**TASK BRIEF**.
Please rewrite the lines below, changing every "GUI agent" to "interface agent" and keeping everything else the same. Leave out the pictures.

--- MATERIAL SHOWN ---

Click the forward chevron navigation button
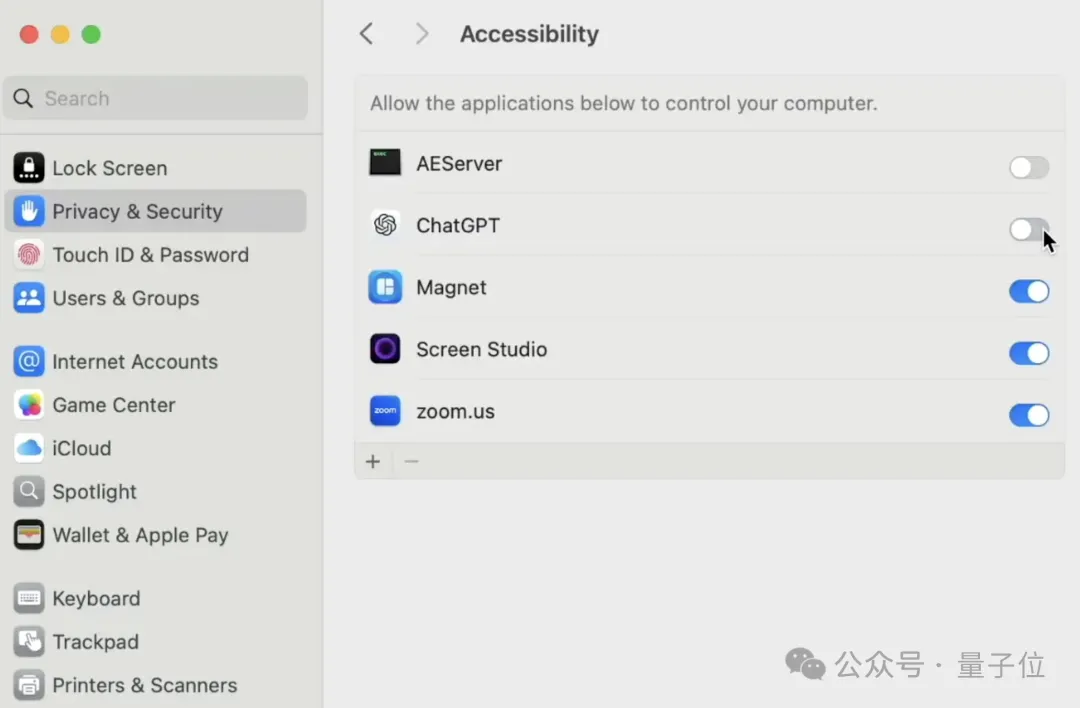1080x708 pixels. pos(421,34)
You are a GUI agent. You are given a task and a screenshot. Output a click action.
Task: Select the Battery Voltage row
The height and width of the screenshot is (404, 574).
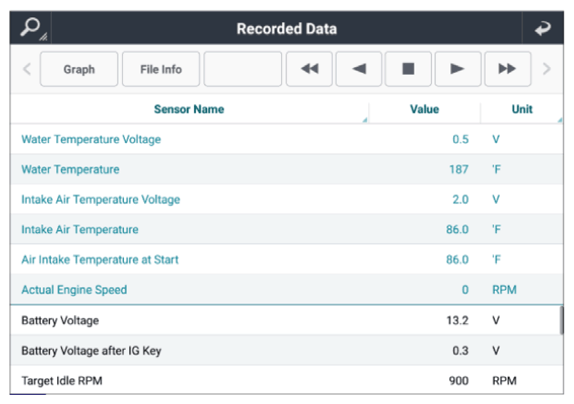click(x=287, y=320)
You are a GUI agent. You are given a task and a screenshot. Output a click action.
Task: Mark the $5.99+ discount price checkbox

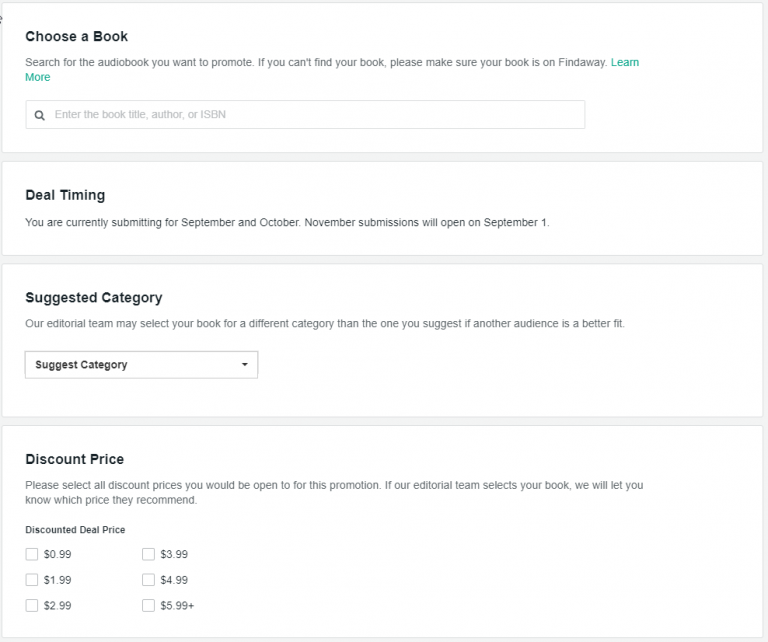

---

**ANSWER TO THIS TASK**.
Click the forward chevron navigation button
1080x708 pixels. pos(421,34)
You are a interface agent. You are given a task and a screenshot. Output a click action.
Task: Select the Battery Voltage row
The height and width of the screenshot is (404, 574).
click(x=287, y=320)
You are a interface agent. You are given a task and a screenshot. Output a click action.
Task: Mark the $5.99+ discount price checkbox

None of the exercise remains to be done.